Geologists Reveal the Age of Yosemite Valley and It’s Much Younger Than Previously Thought

Yosemite Valley’s origin story has been a subject of debate for decades. Now, geologists from the University of California, Berkeley, have used a new rock analysis technique to find the true age of Yosemite Valley.

The study showed that most of Yosemite Valley’s depth was cut within the last 10 million years, reducing the oldest estimates by about 40 million years.
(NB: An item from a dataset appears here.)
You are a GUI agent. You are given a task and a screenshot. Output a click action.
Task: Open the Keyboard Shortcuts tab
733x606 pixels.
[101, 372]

The team found that a shallow valley was initially cut by rivers, with both ice and flowing water contributing more recently.

While the scientists are unable to be more precise, the new estimate is the first based on an experimental study of the granite rocks in and near Yosemite, rather than studies based on other areas in the Sierra Nevada.
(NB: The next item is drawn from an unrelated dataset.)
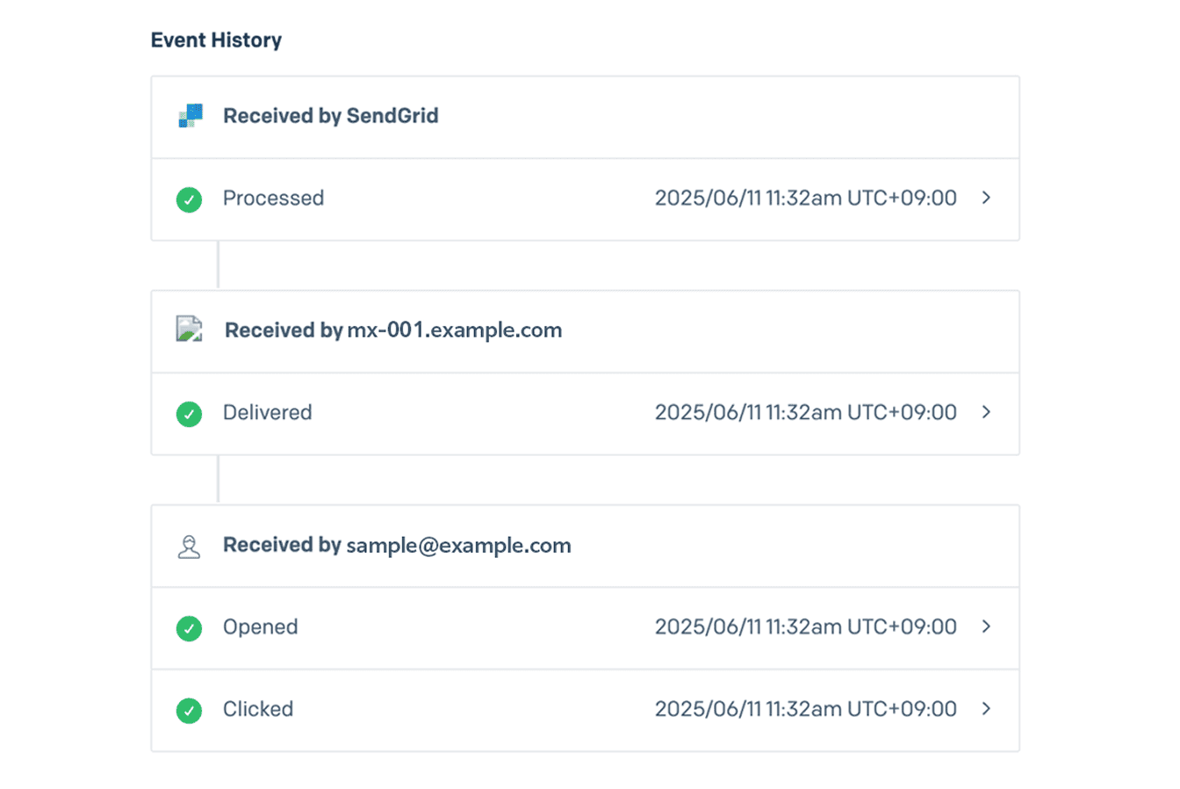1180x789 pixels.
Task: Click the green check icon for Clicked
Action: point(189,710)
“The question really is whether the elevation has just been coming down through erosion since that time or whether it came down some and then was uplifted again more recently,” said Yosemite National Park geologist Greg Stock. “At this point, based on studies I’ve done for most of my career and supported by this study, I see a lot of evidence for recent uplift happening sometime in the last 5 million years.”

That uplift, which happened at the same time that earthquake faulting in the eastern Sierra Nevada created an escarpment several kilometers high, steepened the western slopes and rivers, causing them to incise valleys more quickly.

“The brief history of Yosemite Valley would be that there was some kind of valley in place for tens of millions of years — a river-carved canyon associated with the ancient Sierra Nevada,” said Stock. “And then, in the last 5 million years or so, renewed uplift of the range through westward tilting caused rivers to steepen and deepen the canyons that they were in.”

That uplift likely carved out more of Yosemite Valley and may have started forming Tenaya Canyon within the past 5 million years. In the last 2 to 3 million years, as the climate cooled and glaciers came down through Tenaya Canyon and into Yosemite Valley, they further sculpted the rock, deepening those valleys and widening them considerably.

The new study provided significant insight into the geographic history of Yosemite National Park, known for its iconic rock formations, valleys and waterfalls.

“The timing of this new study is perfect in the sense that, over the next several years, we’re hoping to completely redo the Geology Hut displays at Glacier Point.” said Stock. “I’m very excited to include these new results in those displays.”